Wednesday, January 26, 2011
Dabigatran, and what about its use in Nephrology and Transplantation?
Dabigatran etexilate is an oral direct thrombin inhibitor that has been now approved by FDA as of Oct 2010 for clinical use. Its been FDA approved for stroke prevention in non valvular Atrial Fibrillation. A recent paper in Circulation also listed below, approved it for cardioversion as well. The dosages to be used are: 75mg to 150mg BID and no levels to check and blood thinning effects are similar to warfarin. The RE-LY study presented in NEJM showed it to be superior to warfarin when used at a dose of 150mg and non inferior when a dose of 110mg was used. At a dose of 110mg the rates of stroke and embolism were similar to warfarin and bleeding rates were lower with this agent compared to warfarin. With a dose of 150mg , the rates of stroke and embolism were lower.; the bleeding risks were similar to warfarin. Compared with warfarin, patients on dabigatran 150mg had a 35% reduction in the incidence of stroke, and the rate of major bleeding each year was 3.3% with the new agent and 3.6% per year with warfarin It works as its a direct inhibitor of thrombin. It has an absolute bioavailability of 6.5%, 80% of the given dose is excreted by the kidneys, its serum half-life is 12 to 17 hours. Its precursor drug had hepatic toxicity, this drug so far didn't have that problem.

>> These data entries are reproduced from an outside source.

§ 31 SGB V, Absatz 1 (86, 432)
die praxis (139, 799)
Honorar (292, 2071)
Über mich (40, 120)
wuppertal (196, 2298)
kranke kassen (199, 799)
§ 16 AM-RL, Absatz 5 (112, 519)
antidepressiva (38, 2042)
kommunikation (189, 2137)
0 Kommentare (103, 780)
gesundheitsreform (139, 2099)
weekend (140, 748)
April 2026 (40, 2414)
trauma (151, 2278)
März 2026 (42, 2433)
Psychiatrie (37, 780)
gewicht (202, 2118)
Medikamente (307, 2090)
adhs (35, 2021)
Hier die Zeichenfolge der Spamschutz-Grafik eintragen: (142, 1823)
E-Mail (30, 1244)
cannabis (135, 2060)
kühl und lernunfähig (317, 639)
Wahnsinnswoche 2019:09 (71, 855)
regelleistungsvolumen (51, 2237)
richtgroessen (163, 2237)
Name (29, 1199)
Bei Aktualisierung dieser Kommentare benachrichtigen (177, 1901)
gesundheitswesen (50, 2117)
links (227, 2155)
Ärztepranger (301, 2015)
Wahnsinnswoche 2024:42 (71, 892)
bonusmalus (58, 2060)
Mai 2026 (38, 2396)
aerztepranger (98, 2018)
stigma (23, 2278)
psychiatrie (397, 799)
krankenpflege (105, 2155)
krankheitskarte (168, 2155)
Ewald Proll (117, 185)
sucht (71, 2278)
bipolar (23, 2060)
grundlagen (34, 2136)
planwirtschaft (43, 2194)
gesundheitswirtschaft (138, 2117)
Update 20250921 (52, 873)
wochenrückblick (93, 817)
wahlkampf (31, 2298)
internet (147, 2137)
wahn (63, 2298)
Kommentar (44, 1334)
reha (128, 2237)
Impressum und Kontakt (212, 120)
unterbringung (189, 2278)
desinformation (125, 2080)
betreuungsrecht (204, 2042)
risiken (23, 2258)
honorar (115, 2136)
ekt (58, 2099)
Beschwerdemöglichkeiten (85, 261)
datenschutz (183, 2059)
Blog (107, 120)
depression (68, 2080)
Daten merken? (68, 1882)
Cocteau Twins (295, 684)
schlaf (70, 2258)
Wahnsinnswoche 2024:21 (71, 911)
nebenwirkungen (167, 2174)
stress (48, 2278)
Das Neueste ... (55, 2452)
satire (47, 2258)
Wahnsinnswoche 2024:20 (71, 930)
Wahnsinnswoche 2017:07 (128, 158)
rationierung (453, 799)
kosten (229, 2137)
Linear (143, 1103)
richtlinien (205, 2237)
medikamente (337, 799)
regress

What is the question at our front? Can we use this agent in our transplant patients who are on immunosuppresion and if there is any interactions?
The other question is in ESRD or CKD patients since this is excreted via the kidney?
One study listed below was to investigate the effect of renal impairment on the pharmacokinetics and pharmacodynamics of dabigatran following administration of a single oral dose of dabigatran etexilate in subjects with renal impairment (150 mg) or end-stage renal disease (ESRD) on maintenance haemodialysis (50 mg). In subjects with severe renal impairment, half life was doubled from 14 hours to 28 hours. As a result AUC was high and activated PTT was also higher in those patients. Hemodialysis removed 62-68% of the dose. Dabigatran etexilate was well tolerated in all groups. The study concluded that "Exposure to dabigatran is increased by renal impairment and correlates with the severity of renal dysfunction. A decrease in the dose and/or an increase in the administration interval in these patients may be appropriate. In patients with ESRD, dabigatran can be partly removed from the plasma by haemodialysis." This is the only study we could find in the literature regarding this drug.
The other question is about transplantation patients. So far no mention about such cases or reports of being used in transplantation patients. Cyclosporine is a p gp inhibitor and based on the interactions data, dabigatran dose reductions might be required if used with calcineurin inhibitors. No interactions were found with MMF, Steroids, Azathioprine or sirolimus.